= TASK REQUIREMENTS =
Put the entries below into a Markdown table with the columns Row and Entry line, one numbered row for each nonblank line, and omit the pictures.

◆ ◆ ◆ ◆ ◆

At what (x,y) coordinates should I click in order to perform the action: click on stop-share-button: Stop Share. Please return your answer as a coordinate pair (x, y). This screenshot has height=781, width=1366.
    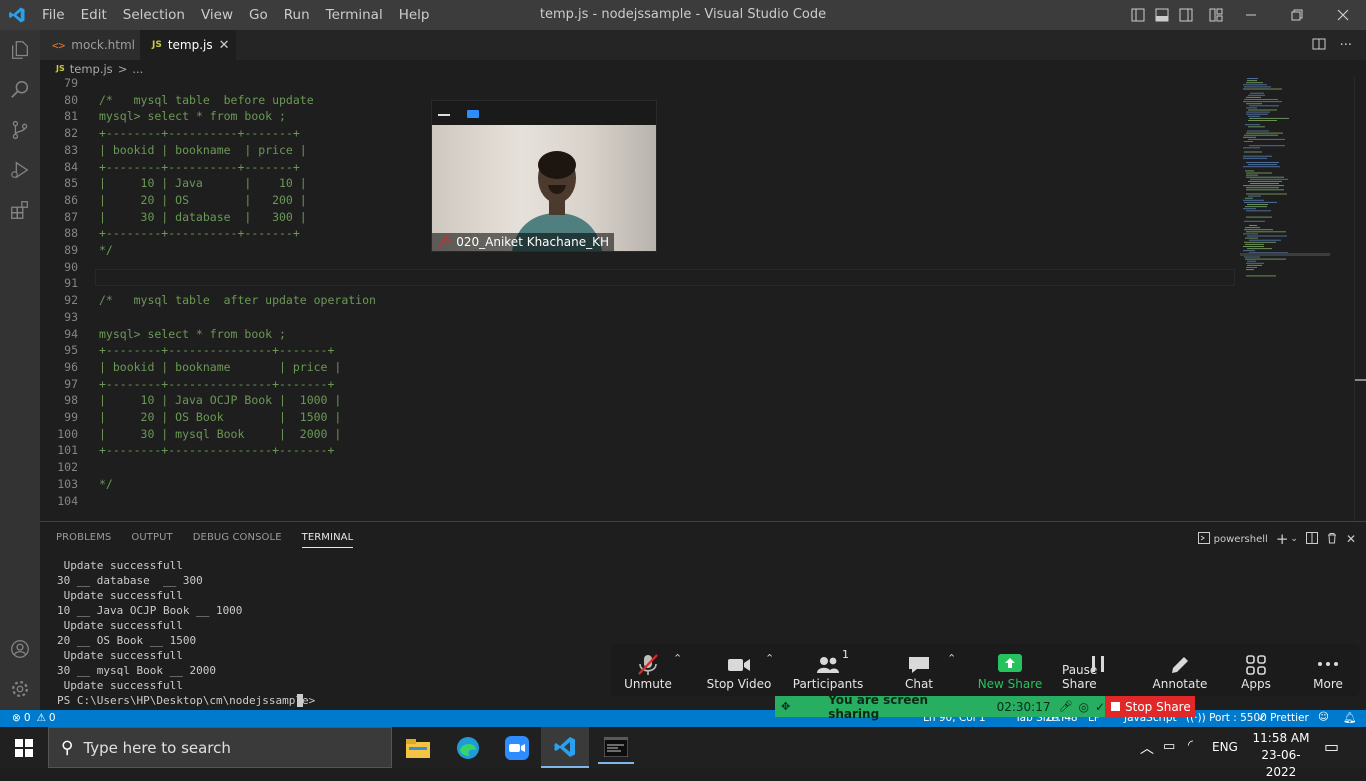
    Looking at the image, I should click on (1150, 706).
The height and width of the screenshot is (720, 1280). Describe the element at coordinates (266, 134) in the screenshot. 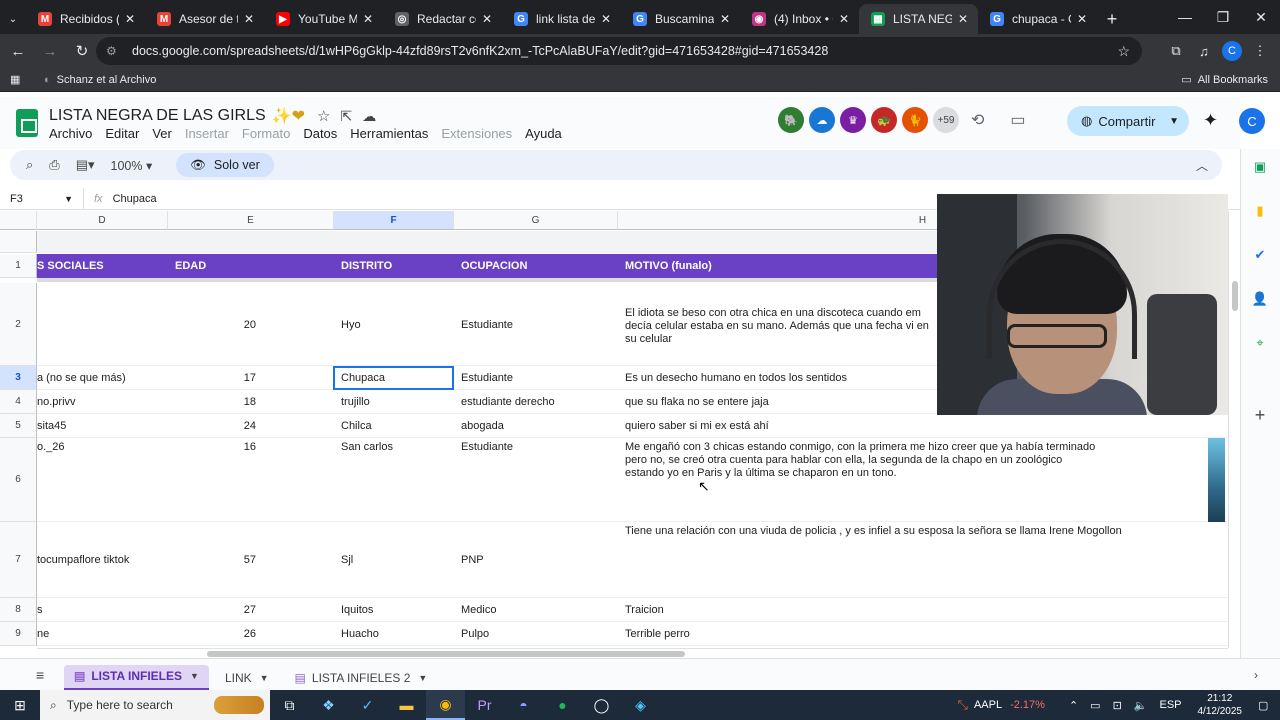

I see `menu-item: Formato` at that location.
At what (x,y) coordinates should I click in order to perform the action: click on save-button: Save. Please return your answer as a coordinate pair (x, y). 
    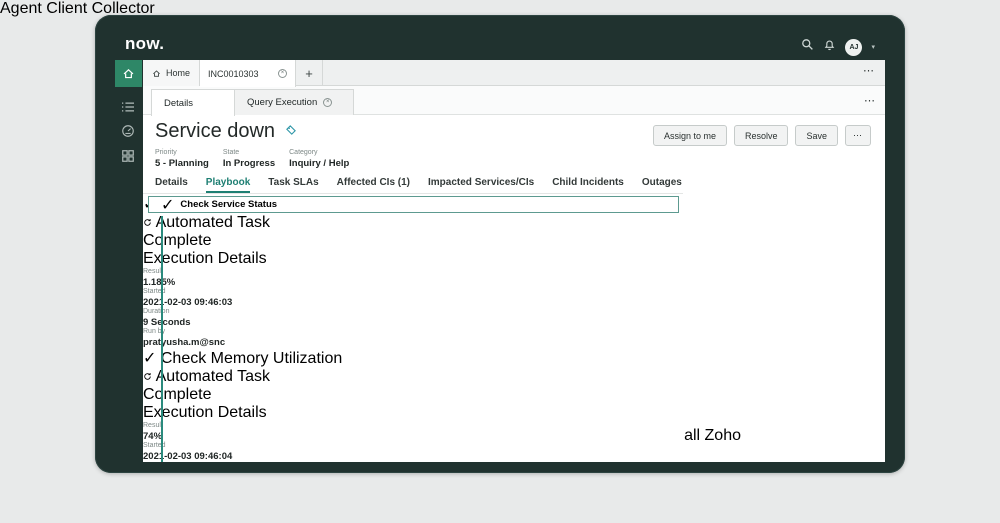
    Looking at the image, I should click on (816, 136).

◆ ◆ ◆ ◆ ◆

= TASK SOLUTION =
| Row | Entry line |
|---|---|
| 1 | At what (x,y) coordinates should I click in order to perform the action: click on stop-share-button: Stop Share. Please return your answer as a coordinate pair (x, y). This screenshot has height=781, width=1366. |
| 2 |     Looking at the image, I should click on (1150, 706). |
| 3 | The height and width of the screenshot is (720, 1280). Describe the element at coordinates (266, 134) in the screenshot.  |
| 4 | I see `menu-item: Formato` at that location. |
| 5 | At what (x,y) coordinates should I click in order to perform the action: click on save-button: Save. Please return your answer as a coordinate pair (x, y).  |
| 6 |     Looking at the image, I should click on (816, 136). |